I don't think there's any alternative, really, to "enabling the party bureaucracy to determine what views can be advocated" (with guidance, obviously, from policy set by the leader and by conference, including as informed by inquiries such as Chakrabarti's), unless you argue that ALL views can be advocated, such as, e.g. supporting the KKK. There is simply no other way of enforcing even the most basic ideological principles otherwise.

Are there party members who are homophobic, racist, etc enough to be expelled before Ken? Sure. But that kind of whataboutery is irrelevant here. When we discuss their cases we can discuss their cases on their own merits. It'd be relevant to look at precedents, but that's all.

On your final sentence: I don't see why "left-wing anti-semitism" should be treated any differently from it's right-wing variety. I think I've answered the intent issue already. I don't think intent matters all that much, compared to effect. If a Labour Party member repeatedly punched women in the face, it wouldn't really require deep psychoanalysis to find out what was going through his head while he did it. Same with sophisticated forms of racism.

bob said...

Re levi9909: One is that without meditating on the letter m in Zionism you'd have to admit that what Ken said was broadly accurate. That's just not true, as the article argues in detail. Some (not all) of his factoids were broadly accurate, but he added them up to a narrative that is wholly untrue, the narrative that he conveyed in his first sentence, that Hitler supported ZionISM before he went mad, the sentence he has repeatedly stood by. There's nothing narrowly or broadly accurate about that.

The other is that if the Labour Party NCC could have made such a cut and dried case against Ken for his expulsion they would have done so.

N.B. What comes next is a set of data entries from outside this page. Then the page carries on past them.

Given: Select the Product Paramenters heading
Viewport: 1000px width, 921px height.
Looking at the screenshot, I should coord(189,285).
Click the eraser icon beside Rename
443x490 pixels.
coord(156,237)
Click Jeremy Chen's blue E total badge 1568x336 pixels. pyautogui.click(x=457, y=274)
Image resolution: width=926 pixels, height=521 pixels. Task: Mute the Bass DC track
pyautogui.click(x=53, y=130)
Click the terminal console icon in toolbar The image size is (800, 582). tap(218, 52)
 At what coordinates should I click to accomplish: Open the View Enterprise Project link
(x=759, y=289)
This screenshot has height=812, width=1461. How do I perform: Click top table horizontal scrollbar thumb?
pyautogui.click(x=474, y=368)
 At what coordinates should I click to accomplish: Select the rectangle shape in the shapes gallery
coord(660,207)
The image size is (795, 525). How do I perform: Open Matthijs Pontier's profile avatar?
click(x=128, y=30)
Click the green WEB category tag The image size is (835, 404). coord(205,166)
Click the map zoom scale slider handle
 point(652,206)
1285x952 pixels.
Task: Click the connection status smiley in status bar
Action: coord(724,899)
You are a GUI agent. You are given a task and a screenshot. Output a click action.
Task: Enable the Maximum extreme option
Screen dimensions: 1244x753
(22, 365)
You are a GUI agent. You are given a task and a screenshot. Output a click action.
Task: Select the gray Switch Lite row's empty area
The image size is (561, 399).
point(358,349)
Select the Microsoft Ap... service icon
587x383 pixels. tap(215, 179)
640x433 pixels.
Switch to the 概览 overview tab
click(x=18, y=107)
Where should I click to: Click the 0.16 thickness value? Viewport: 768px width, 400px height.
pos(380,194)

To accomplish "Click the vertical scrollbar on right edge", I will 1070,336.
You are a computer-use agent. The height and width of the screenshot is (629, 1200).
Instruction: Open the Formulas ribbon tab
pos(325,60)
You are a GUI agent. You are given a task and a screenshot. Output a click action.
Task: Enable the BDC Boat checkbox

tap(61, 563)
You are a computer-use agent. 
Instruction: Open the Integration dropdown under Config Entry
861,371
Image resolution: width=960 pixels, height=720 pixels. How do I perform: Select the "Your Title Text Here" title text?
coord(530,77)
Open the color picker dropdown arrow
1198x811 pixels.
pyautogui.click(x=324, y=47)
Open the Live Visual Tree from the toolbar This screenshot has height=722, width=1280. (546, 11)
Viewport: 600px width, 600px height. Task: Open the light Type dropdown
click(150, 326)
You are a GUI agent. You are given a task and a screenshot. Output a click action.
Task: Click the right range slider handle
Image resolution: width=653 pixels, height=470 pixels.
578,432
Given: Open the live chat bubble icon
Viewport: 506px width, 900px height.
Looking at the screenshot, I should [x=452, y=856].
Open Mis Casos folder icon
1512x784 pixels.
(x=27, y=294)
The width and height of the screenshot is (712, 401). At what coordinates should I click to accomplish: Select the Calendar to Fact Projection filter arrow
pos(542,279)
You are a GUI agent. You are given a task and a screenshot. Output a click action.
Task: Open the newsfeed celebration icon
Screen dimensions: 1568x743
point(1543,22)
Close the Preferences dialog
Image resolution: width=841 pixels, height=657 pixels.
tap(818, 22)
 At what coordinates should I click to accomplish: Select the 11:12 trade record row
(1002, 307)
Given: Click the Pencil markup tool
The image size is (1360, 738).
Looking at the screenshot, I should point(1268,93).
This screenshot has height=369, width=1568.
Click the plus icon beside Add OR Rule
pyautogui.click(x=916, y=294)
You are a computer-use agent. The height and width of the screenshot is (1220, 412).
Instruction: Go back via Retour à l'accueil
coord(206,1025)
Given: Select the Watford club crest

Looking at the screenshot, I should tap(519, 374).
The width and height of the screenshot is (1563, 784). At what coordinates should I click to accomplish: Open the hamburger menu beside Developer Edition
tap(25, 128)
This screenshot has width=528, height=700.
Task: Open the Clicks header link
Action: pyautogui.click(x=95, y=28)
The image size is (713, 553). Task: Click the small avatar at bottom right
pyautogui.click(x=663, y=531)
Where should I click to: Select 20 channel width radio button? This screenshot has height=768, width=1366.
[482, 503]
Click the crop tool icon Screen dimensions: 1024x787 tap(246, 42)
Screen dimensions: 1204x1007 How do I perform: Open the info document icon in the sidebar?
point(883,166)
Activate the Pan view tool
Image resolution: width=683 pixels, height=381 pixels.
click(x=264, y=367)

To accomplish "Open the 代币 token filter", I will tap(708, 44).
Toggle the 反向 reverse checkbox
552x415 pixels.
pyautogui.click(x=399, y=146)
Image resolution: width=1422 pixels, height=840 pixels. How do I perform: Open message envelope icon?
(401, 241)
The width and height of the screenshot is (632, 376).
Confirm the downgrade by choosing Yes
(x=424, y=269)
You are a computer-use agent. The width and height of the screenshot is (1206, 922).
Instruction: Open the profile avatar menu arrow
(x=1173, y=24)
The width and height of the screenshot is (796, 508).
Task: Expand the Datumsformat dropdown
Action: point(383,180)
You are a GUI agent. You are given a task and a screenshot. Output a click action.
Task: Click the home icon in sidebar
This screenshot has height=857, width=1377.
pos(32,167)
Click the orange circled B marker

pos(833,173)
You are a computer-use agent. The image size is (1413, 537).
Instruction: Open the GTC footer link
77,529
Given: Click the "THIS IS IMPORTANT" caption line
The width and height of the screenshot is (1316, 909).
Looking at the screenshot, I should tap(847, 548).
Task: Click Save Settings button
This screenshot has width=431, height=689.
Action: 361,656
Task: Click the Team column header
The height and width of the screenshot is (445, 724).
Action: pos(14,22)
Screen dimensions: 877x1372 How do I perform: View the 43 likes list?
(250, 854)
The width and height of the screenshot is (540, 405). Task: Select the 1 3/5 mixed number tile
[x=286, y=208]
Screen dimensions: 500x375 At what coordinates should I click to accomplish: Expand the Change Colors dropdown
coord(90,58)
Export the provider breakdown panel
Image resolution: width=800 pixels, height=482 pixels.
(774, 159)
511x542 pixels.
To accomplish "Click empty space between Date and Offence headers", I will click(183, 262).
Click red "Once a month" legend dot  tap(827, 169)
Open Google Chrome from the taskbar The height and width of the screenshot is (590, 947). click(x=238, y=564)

Why is this the case? The NCC is not some committee of Blairites or Zionists. There's at least one activist of the Campaign for Labour Party Democracy on the NCC, a group which spent the proceeding weeks campaigning for Ken's exoneration. The NCC is at least as likely to bend over backwards to find ways not to expel him, as happened.

Also it's funny how you go into excruciating detail in Ken's case whereas Naz Shah's "offences" and "apologies" are glossed over and your paraphrasing of Jackie Walker's comments is at a tangent to the things she actually said. Why is this funny? Naz Shah's "offences" were trivial, and her "apologies" immediate and fulsome - really nothing to discuss. I don't mention Walker in this post, and I'm not sure why I need to in order to discuss Ken's analysis of Hitler.

bob said...

Re Levi cont.
I've read Rosenhead on the FSOI site. I don't find anything at all convincing in it. A cynical, manipulative, short-term and very narrow unity of purpose is not the same as supporting a political philosophy or its core aims. Again, the issue is not the factoids (although again not all of them were true) is not the issue; quoting facts selectively and stringing them into an untrue narrative is the issue.

I've also read Yf’aat Weiss (and by now quite a large number of other articles and chapters on the Haavara agreement). It is quite striking that Weiss barely mentions Hitler, and doesn't mention Hitler being involved in the agreement, or say anything to the effect that Hitler supported Zionism. If you want to quote me the passage in Weiss's article that shows that Hitler supported ZionISM before he went mad, please do.

levi9909 said...

For all your pseudoforensics here Bob, according to the Jewish Chronicle, clearly Zionists are fearful of a truly forensic hearing over what Ken actually said:

https://www.thejc.com/news/uk-news/ken-livingstone-faces-new-investigation-after-hitler-comments-1.441974

They prefer the safer position that the truth hurts the Zionist movement and is therefore "offensive". And of course they're right.